Autonomous vehicles hold the potential to significantly improve traffic efficiency and advance the development of intelligent transportation systems. With the progression of autonomous driving technology, collaborative planning among multiple vehicles in autonomous driving scenarios has emerged as a pivotal challenge in realizing intelligent transportation systems. Serving as the cornerstone of unmanned mission decision-making, collaborative motion planning algorithms have garnered increasing attention in both theoretical exploration and practical application. These methods often follow a similar paradigm: the system initially discerns the driving intentions of each vehicle, subsequently assesses the surrounding environment, engages in path-planning, and formulates specific behavioral decisions. The paper discusses trajectory prediction, game theory, following behavior, and lane merging issues within the paradigm mentioned above. After briefly introducing the background of multi-vehicle autonomous driving, it provides a detailed description of the technological prerequisites for implementing these techniques.
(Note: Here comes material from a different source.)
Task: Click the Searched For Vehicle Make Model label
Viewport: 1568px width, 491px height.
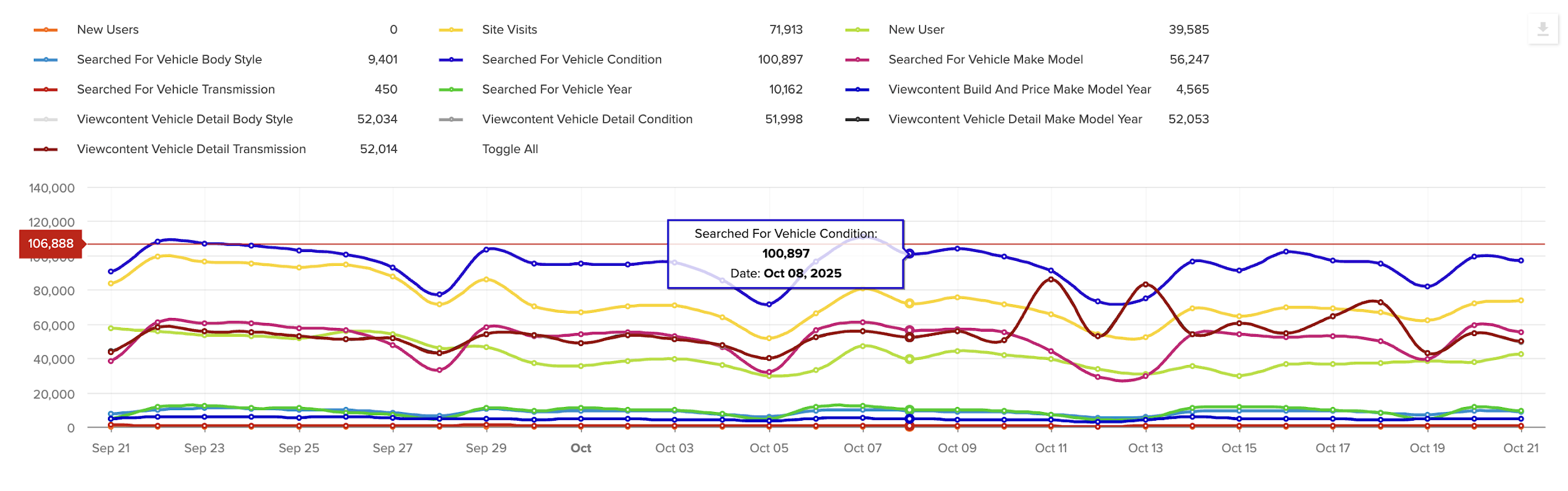Action: coord(985,60)
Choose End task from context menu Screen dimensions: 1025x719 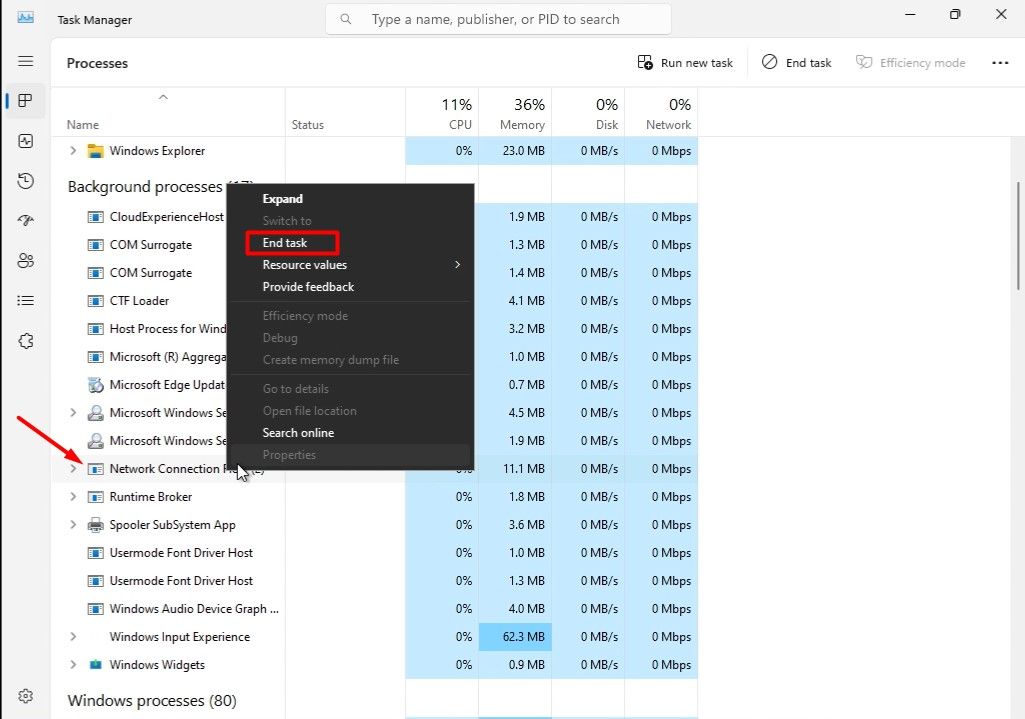click(291, 242)
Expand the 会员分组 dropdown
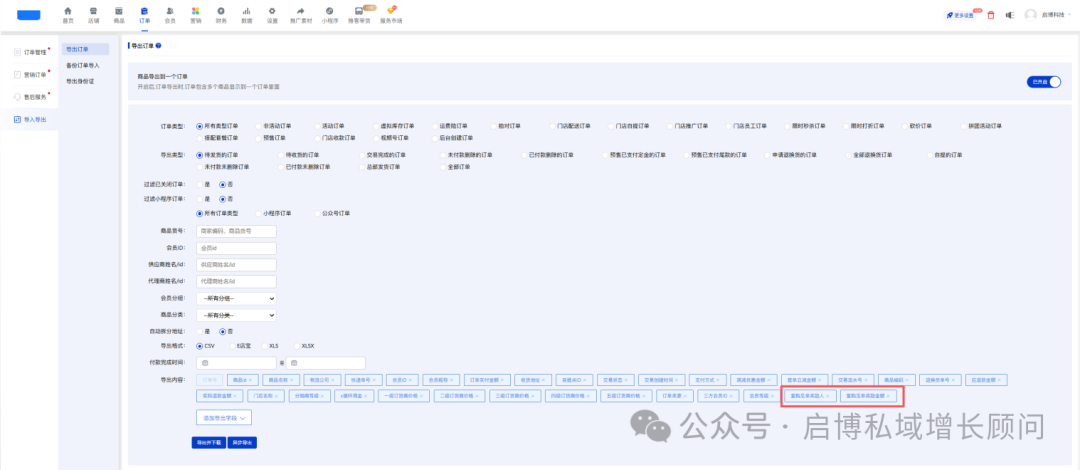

It reviews the main algorithms in motion planning, their functionalities, and applications in road environments, as well as current and future challenges and unresolved issues.

Suggested Citation

  • Songsong Rong & Ruifeng Meng & Junhong Guo & Pengfei Cui & Zhi Qiao, 2024. "Multi-Vehicle Collaborative Planning Technology under Automatic Driving," Sustainability, MDPI, vol. 16(11), pages 1-18, May.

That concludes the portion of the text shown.